I do. The crisis in advertising – in other words, in the financing of newspapers – overlays a longer-running decline. If you look at the US, time spent with newspapers has actually been declining for years, long before the internet. So in 1966, 75 per cent of Americans said they read the newspaper either every day or most days. By 1986, that figure was down to 51 per cent. Among the under-30s, 60 per cent had said yes in 1966, by 1986 that was down to 29 per cent. There have been large shifts in sensibility, that didn’t just begin with laptops. So I think we’re in some big cultural upheaval, and one feature of it is the premium on seeing things through pictures, and hearing things through sound, knowing the world in those ways. And there’s a decline in reading newspapers, a decline in reading books, and the situation has been exacerbated enormously by the siphoning of advertising away from newspapers, and also by the inability of anyone to figure out how to monetize the internet version of newspapers. Newspapers remain central to people’s diet of online-ness, but if it were indeed possible for newspapers to sustain themselves economically by figuring out how to exploit the availability of the internet, it would seem to me that someone would have figured it out by now. People have been thrashing around about this for years, asking, “Where’s the new business model for the newspaper?” And they haven’t found an answer.

In the meantime there are a proliferation of ways in which people can entertain themselves. We underestimate how much of newspaper consumption has always been undertaken for purposes of entertainment. Much of what people look for in a newspaper experience is a feeling. We may think we’re reading it for information, but what we’re actually reading it for, as I argue in my book, is to have a certain kind of sensation – a disposable emotion. And now there are so many other ways to achieve that. Newspapers are competing with every other so-called delivery system that’s out there. The old world is going fast. I don’t mean it’s going to disappear, but newspapers are obviously very unstable and weakened.

I saw an article in the New York Review of Books recently suggesting that endowments might be a solution. What’s your view on the non-profit model?

There is on-going discussion at Columbia Journalism School about such matters. I will tell you my prejudice. I don’t think that non-profits can by themselves constitute a solution to the problem. They are imperfect, more than imperfect: they are sluggish institutions. They can also be high-handed, there’s not a lot of democratic accountability. Obviously there’s a place for foundation support, but I don’t see non-profits as an adequate alternative to government subvention of some sort. The trick, as in Canada and elsewhere, is to insulate finance from control. I think the Brits have pretty convincingly demonstrated that it’s possible to do it via the BBC. Another model is Scandinavian countries, which subsidize newspapers without regard to their political positions. I don’t think anyone ought to be naive about the dangers of government support, but I do think we need to have some creative thinking about how to subsidize what is, after all, a national need. Without a substantial change in the system of newspaper finance, we’re heading into a distressing bifurcation – high-level journalism for a very restricted public while everyone else eats cupcakes, or crumbs.

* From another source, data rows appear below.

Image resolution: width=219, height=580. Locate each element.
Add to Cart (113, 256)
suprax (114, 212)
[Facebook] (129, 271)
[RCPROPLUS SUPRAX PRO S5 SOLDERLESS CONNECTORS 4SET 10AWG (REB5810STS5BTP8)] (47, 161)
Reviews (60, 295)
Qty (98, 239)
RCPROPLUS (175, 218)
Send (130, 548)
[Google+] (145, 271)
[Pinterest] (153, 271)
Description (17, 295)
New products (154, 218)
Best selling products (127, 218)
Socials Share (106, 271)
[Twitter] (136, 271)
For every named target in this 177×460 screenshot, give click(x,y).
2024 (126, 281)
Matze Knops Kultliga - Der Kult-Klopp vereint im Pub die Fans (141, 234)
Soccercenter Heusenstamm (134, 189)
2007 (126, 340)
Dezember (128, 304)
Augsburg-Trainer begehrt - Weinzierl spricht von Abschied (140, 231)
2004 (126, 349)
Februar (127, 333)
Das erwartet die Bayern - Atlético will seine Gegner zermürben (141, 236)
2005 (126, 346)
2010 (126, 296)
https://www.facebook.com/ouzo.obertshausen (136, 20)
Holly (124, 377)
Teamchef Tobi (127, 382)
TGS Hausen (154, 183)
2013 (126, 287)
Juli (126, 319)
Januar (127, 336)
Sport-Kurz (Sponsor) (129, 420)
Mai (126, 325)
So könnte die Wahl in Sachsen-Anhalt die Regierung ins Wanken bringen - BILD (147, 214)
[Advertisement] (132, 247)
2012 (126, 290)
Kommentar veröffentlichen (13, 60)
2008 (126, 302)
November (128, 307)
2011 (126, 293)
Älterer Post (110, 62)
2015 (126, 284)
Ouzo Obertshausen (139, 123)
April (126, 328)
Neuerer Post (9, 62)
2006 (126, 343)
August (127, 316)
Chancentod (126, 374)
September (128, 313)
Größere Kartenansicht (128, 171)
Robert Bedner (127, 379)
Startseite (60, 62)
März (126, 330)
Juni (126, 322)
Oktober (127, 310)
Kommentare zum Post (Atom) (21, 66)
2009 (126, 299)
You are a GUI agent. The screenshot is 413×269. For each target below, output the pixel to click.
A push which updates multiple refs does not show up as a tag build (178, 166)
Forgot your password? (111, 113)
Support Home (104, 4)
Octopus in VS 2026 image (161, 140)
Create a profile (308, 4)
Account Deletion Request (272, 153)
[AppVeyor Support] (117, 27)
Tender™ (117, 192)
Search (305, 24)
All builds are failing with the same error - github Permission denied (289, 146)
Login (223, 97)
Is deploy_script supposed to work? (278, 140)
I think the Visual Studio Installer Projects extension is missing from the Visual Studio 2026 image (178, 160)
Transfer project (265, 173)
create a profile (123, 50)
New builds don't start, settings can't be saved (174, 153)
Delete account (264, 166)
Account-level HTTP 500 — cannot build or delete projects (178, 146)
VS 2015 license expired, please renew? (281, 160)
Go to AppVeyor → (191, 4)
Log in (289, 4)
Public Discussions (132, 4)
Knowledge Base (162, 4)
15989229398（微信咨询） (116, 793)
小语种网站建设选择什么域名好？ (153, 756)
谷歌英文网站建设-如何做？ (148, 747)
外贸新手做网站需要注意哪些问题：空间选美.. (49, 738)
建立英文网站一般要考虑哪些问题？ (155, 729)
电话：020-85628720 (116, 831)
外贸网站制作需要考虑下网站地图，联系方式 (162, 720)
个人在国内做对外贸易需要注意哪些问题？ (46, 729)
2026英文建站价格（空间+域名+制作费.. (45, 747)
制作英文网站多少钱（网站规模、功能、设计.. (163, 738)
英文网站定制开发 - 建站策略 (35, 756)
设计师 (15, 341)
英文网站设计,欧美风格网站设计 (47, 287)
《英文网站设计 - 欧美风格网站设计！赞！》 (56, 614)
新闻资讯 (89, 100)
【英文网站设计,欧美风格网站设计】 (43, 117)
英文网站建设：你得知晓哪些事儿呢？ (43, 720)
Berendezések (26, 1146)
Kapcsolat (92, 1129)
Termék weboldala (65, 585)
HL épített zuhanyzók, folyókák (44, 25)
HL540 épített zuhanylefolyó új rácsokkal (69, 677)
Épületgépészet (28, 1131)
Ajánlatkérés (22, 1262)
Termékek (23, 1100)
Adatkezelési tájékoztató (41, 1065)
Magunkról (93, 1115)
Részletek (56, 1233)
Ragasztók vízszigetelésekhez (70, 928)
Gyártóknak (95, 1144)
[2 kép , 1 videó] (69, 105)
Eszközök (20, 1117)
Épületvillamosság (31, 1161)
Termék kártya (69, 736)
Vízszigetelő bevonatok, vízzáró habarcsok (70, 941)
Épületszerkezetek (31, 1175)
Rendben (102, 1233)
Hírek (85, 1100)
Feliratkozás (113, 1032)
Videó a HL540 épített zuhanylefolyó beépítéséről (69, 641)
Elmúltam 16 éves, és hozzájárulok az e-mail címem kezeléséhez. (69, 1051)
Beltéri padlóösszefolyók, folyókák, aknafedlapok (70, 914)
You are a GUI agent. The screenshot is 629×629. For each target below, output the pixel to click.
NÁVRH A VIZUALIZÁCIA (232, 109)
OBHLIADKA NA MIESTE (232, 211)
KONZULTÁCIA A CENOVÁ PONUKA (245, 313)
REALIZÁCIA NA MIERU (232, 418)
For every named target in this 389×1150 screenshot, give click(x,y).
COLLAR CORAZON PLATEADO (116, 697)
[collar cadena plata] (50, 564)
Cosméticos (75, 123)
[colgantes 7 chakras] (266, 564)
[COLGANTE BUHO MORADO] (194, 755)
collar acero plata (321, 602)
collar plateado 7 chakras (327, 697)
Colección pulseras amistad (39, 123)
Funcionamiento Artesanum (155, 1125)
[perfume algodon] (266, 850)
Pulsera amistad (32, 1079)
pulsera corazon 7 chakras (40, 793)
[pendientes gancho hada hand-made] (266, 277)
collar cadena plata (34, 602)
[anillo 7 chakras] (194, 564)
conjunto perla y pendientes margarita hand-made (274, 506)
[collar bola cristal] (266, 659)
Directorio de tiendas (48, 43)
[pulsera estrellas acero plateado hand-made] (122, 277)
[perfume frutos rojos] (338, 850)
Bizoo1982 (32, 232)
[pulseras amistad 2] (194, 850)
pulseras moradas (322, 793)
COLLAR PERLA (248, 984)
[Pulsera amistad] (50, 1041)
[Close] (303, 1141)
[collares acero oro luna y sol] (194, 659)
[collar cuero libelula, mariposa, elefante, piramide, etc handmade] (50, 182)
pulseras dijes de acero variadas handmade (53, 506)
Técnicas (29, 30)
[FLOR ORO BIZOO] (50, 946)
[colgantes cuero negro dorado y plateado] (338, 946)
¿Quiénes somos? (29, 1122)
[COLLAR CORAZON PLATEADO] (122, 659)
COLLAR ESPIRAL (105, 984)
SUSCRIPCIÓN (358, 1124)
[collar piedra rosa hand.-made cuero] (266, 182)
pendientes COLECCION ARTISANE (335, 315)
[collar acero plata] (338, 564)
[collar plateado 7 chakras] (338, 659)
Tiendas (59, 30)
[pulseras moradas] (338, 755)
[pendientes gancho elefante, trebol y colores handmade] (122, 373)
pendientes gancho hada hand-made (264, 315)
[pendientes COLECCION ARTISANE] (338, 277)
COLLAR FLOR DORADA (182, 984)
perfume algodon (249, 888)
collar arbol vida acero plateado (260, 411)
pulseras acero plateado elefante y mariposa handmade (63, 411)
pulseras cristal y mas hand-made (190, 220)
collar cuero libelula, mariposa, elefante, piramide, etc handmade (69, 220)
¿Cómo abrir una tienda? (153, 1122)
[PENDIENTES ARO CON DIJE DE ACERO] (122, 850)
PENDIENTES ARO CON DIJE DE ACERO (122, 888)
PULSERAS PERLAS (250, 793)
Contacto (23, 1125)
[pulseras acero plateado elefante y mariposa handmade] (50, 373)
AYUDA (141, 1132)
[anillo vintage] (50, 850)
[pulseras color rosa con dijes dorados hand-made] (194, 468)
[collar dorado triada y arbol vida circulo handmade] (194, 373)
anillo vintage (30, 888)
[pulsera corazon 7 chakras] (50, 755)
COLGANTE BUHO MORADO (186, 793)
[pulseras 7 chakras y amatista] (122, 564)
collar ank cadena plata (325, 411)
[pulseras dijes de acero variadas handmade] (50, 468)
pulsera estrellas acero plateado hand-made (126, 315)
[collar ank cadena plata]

So your solution for the serious news, which people aren’t interested in, is some sort of government support.

We need multiple models. Private ownership is fine as long as the proprietors are willing to live with single-digit profits. I don’t think the news media should be exclusively government-supported. But the news is a public good, like an airline system in which planes don’t fly into each other. The availability of intelligently compiled, serious information is a prerequisite for democratic life. So the question is not whether there should be public funding, but how to manage it, so that it doesn’t become Orwellian.